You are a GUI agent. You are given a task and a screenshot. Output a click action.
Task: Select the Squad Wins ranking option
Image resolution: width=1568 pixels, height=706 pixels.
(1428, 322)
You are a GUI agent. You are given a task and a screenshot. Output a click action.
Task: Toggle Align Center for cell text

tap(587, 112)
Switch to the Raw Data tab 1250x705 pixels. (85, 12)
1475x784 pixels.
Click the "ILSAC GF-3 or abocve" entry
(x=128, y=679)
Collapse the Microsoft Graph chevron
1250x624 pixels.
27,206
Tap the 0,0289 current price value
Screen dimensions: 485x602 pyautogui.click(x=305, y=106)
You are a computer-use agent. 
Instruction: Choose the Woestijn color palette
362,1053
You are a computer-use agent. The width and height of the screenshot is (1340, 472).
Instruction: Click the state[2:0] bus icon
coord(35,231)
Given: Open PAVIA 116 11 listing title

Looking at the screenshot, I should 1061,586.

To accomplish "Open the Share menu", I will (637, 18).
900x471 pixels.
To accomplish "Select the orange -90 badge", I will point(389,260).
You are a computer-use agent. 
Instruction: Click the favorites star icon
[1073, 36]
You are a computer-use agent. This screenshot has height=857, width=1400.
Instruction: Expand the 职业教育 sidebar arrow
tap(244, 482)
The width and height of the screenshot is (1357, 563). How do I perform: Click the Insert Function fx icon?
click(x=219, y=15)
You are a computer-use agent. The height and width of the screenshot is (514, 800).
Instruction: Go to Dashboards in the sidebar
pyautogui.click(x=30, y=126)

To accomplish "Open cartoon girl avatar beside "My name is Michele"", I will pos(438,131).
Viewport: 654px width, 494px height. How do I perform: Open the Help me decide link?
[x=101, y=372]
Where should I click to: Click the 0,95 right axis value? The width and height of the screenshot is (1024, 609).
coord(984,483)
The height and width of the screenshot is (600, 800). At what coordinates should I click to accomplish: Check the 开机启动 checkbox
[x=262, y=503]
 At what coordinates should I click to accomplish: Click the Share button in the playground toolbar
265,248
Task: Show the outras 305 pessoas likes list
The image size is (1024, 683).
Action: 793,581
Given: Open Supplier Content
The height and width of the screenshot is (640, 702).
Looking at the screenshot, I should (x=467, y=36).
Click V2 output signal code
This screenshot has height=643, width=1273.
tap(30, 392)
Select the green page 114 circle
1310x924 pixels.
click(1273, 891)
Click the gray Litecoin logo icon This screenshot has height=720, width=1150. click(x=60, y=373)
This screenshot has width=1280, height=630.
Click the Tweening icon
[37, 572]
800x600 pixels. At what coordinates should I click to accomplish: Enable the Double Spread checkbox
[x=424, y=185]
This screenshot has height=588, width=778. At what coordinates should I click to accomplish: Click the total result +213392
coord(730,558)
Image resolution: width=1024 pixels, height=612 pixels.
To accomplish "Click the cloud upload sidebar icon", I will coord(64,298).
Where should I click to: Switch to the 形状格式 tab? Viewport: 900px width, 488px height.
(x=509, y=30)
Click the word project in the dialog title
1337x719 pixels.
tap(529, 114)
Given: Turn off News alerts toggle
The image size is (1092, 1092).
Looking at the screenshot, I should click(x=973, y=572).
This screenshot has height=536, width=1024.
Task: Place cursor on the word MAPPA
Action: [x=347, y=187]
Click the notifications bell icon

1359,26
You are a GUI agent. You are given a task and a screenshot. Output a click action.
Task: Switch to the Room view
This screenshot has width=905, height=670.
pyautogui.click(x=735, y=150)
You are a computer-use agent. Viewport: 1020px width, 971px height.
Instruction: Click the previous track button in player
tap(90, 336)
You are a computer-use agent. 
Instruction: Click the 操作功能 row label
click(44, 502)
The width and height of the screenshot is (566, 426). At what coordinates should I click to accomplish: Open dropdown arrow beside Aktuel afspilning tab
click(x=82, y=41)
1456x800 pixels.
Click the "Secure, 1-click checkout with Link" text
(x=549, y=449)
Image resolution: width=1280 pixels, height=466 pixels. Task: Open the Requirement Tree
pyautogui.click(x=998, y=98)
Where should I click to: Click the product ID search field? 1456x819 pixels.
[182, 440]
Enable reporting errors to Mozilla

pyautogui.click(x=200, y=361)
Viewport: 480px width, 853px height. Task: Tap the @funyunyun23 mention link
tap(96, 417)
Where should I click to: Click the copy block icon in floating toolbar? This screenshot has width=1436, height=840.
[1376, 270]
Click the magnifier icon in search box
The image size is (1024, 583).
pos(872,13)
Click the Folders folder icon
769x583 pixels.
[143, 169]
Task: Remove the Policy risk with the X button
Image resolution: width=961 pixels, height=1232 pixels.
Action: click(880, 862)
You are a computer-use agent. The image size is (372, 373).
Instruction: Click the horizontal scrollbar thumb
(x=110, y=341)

[ABOUT THIS EXERCISE]
Repeat the whole listing exactly, keeping every line intact.

[TASK RESPONSE]
You are a GUI agent. You are given a task and a screenshot. Output a click action.
Task: Select the Squad Wins ranking option
Image resolution: width=1568 pixels, height=706 pixels.
(1428, 322)
You are a GUI agent. You are given a task and a screenshot. Output a click action.
Task: Toggle Align Center for cell text

tap(587, 112)
Switch to the Raw Data tab 1250x705 pixels. (85, 12)
1475x784 pixels.
Click the "ILSAC GF-3 or abocve" entry
(x=128, y=679)
Collapse the Microsoft Graph chevron
1250x624 pixels.
27,206
Tap the 0,0289 current price value
Screen dimensions: 485x602 pyautogui.click(x=305, y=106)
You are a computer-use agent. 
Instruction: Choose the Woestijn color palette
362,1053
You are a computer-use agent. The width and height of the screenshot is (1340, 472).
Instruction: Click the state[2:0] bus icon
coord(35,231)
Given: Open PAVIA 116 11 listing title

Looking at the screenshot, I should 1061,586.

To accomplish "Open the Share menu", I will (637, 18).
900x471 pixels.
To accomplish "Select the orange -90 badge", I will point(389,260).
You are a computer-use agent. 
Instruction: Click the favorites star icon
[1073, 36]
You are a computer-use agent. This screenshot has height=857, width=1400.
Instruction: Expand the 职业教育 sidebar arrow
tap(244, 482)
The width and height of the screenshot is (1357, 563). How do I perform: Click the Insert Function fx icon?
click(x=219, y=15)
You are a computer-use agent. The height and width of the screenshot is (514, 800).
Instruction: Go to Dashboards in the sidebar
pyautogui.click(x=30, y=126)

To accomplish "Open cartoon girl avatar beside "My name is Michele"", I will pos(438,131).
Viewport: 654px width, 494px height. How do I perform: Open the Help me decide link?
[x=101, y=372]
Where should I click to: Click the 0,95 right axis value? The width and height of the screenshot is (1024, 609).
coord(984,483)
The height and width of the screenshot is (600, 800). At what coordinates should I click to accomplish: Check the 开机启动 checkbox
[x=262, y=503]
 At what coordinates should I click to accomplish: Click the Share button in the playground toolbar
265,248
Task: Show the outras 305 pessoas likes list
The image size is (1024, 683).
Action: 793,581
Given: Open Supplier Content
The height and width of the screenshot is (640, 702).
Looking at the screenshot, I should (x=467, y=36).
Click V2 output signal code
This screenshot has height=643, width=1273.
tap(30, 392)
Select the green page 114 circle
1310x924 pixels.
click(1273, 891)
Click the gray Litecoin logo icon This screenshot has height=720, width=1150. click(x=60, y=373)
This screenshot has width=1280, height=630.
Click the Tweening icon
[37, 572]
800x600 pixels. At what coordinates should I click to accomplish: Enable the Double Spread checkbox
[x=424, y=185]
This screenshot has height=588, width=778. At what coordinates should I click to accomplish: Click the total result +213392
coord(730,558)
Image resolution: width=1024 pixels, height=612 pixels.
To accomplish "Click the cloud upload sidebar icon", I will coord(64,298).
Where should I click to: Switch to the 形状格式 tab? Viewport: 900px width, 488px height.
(x=509, y=30)
Click the word project in the dialog title
1337x719 pixels.
tap(529, 114)
Given: Turn off News alerts toggle
The image size is (1092, 1092).
Looking at the screenshot, I should click(x=973, y=572).
This screenshot has height=536, width=1024.
Task: Place cursor on the word MAPPA
Action: [x=347, y=187]
Click the notifications bell icon

1359,26
You are a GUI agent. You are given a task and a screenshot. Output a click action.
Task: Switch to the Room view
This screenshot has width=905, height=670.
pyautogui.click(x=735, y=150)
You are a computer-use agent. Viewport: 1020px width, 971px height.
Instruction: Click the previous track button in player
tap(90, 336)
You are a computer-use agent. 
Instruction: Click the 操作功能 row label
click(44, 502)
The width and height of the screenshot is (566, 426). At what coordinates should I click to accomplish: Open dropdown arrow beside Aktuel afspilning tab
click(x=82, y=41)
1456x800 pixels.
Click the "Secure, 1-click checkout with Link" text
(x=549, y=449)
Image resolution: width=1280 pixels, height=466 pixels. Task: Open the Requirement Tree
pyautogui.click(x=998, y=98)
Where should I click to: Click the product ID search field? 1456x819 pixels.
[182, 440]
Enable reporting errors to Mozilla

pyautogui.click(x=200, y=361)
Viewport: 480px width, 853px height. Task: Tap the @funyunyun23 mention link
tap(96, 417)
Where should I click to: Click the copy block icon in floating toolbar? This screenshot has width=1436, height=840.
[1376, 270]
Click the magnifier icon in search box
The image size is (1024, 583).
pos(872,13)
Click the Folders folder icon
769x583 pixels.
[143, 169]
Task: Remove the Policy risk with the X button
Image resolution: width=961 pixels, height=1232 pixels.
Action: click(880, 862)
You are a computer-use agent. The image size is (372, 373).
Instruction: Click the horizontal scrollbar thumb
(x=110, y=341)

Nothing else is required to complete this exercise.